* **WRITTEN EXERCISE 1**
Copy a passage from the wedding photographer blog post below word for word, beginning at the words "I sat down and" and stopping after "doing it himself)".
* **WRITTEN EXERCISE 2**
In the wedding photographer blog post below, what was the price of the fifteen prints before any discounts or credits were applied?
* **WRITTEN EXERCISE 3**
Translate this sentence from the wedding photographer blog post below into Spanish: "Our engagement photo shoot was fantastic, and the pictures look amazing."

Thursday, March 04, 2010

Wedding Photographer Nightmare

I am going to attempt to summarize what has to have been my most frustrating week in years in a short blog post. I don't think this is going to be short. Sorry. I'm also not naming names, so I can't be sued for defamation. This is the my side of the story to the best of my memory.

First, a little background on me: I have a camera and routinely take pictures. Therefore, I believe I'm allowed to call myself a "photographer." I've been commissioned and paid, so I am pretty sure that makes me a sort of "professional," though photography is not my profession. I enjoy it, but I'm not trying to make my living by it.

Second, a little background on the story: The Man and I are incredibly lucky that his brother offered to pay for our wedding photography as his wedding gift to us. One of his best friends is a professional photographer who regularly shoots weddings. We were thrilled to have someone we knew helping us on our big day, someone we trusted and felt comfortable being around. Our engagement photo shoot was fantastic, and the pictures look amazing. Of all of the tiny details on our wedding day to worry over, the photography was the least of my concerns.

Fast-forward to this last weekend and Monday: We ordered fifteen prints of our wedding photography through our photographer. Fifteen prints, $120. Thankfully we had a big coupon. After applying discounts and credits, we ended up paying $25 (slightly better, but astronomical nonetheless). All of the prints we ordered were 4" x 6" so they'd fit into our new frames. The Man put the prints on the dining room table, so when I got home they were right there waiting for me. He said he didn't want me to look at them. As I opened the box, he slowly backed up. Our beautiful 4" x 6" pictures were oddly sized 3" x 4" images on 4" x 6" paper. Some were almost correct, but one wasn't even the right size paper! There was white space where our pictures were supposed to be! This was the straw that broke the camel's back.

I sat down and drafted the harshest e-mail I could muster, and then I waited twenty-four hours to cool off before sending it. The Man and I had a very long discussion about what we wanted to do. We called his brother and brought him into the loop. On Tuesday night, we fired off a revised (slightly cooler-headed) e-mail to our photographer.

Our complaints included:
- Horrendous lighting issues with the church photography
- Poor editing (that was outsourced by our photographer instead of him doing it himself)
- Waiting four months to finally get our pictures
- Not liking the album the photographer designed for us (at ALL)
- Receiving low-resolution photography on the disc given to us
- Incomplete/incorrectly-sized photograph prints

Our photographer's rebuttal included:
- Having relied on our word that the church's lighting was excellent, he arrived unprepared and without all of his equipment and wouldn't have been able to move us to another location within the church (he didn't come to the rehearsal in order "to save gas;" and his equipment "wouldn't have helped much anyway.")

* **PROVIDED MATERIAL**

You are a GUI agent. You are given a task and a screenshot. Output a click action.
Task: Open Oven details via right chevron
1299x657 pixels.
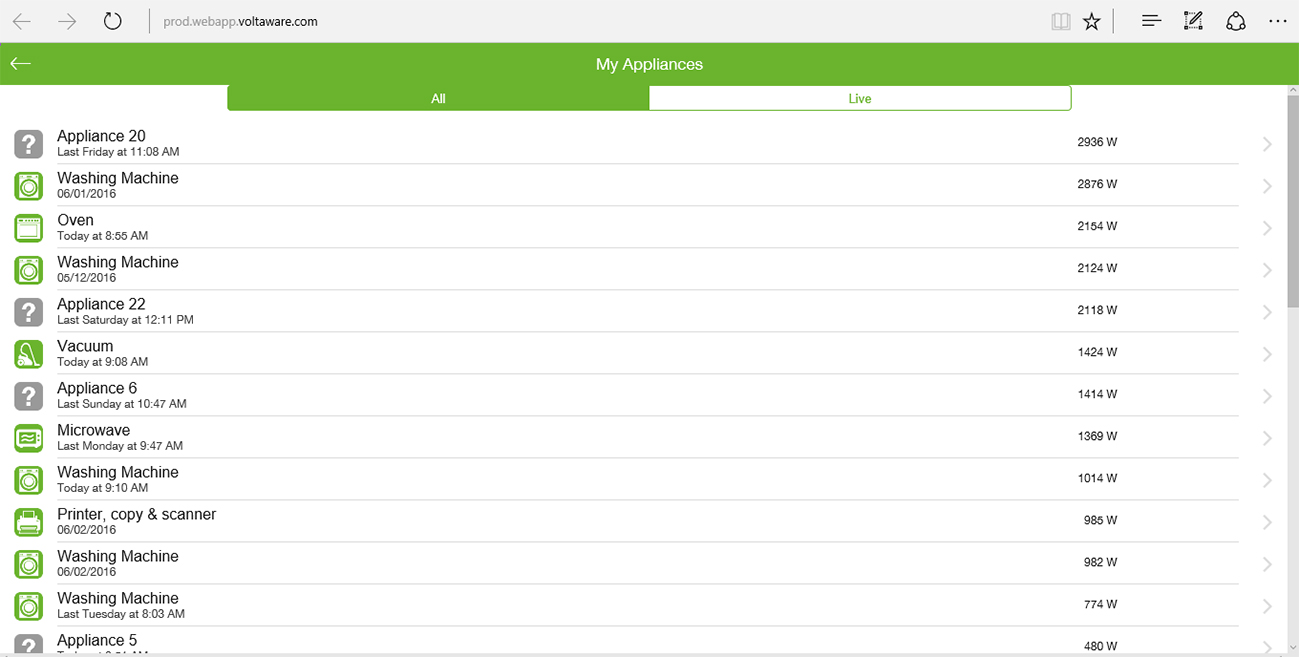pyautogui.click(x=1267, y=228)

* **EXERCISE ANSWER 1**
I sat down and drafted the harshest e-mail I could muster, and then I waited twenty-four hours to cool off before sending it. The Man and I had a very long discussion about what we wanted to do. We called his brother and brought him into the loop. On Tuesday night, we fired off a revised (slightly cooler-headed) e-mail to our photographer.

Our complaints included:
- Horrendous lighting issues with the church photography
- Poor editing (that was outsourced by our photographer instead of him doing it himself)

* **EXERCISE ANSWER 2**
$120.

* **EXERCISE ANSWER 3**
Nuestra sesión de fotos de compromiso fue fantástica, y las fotos se ven increíbles.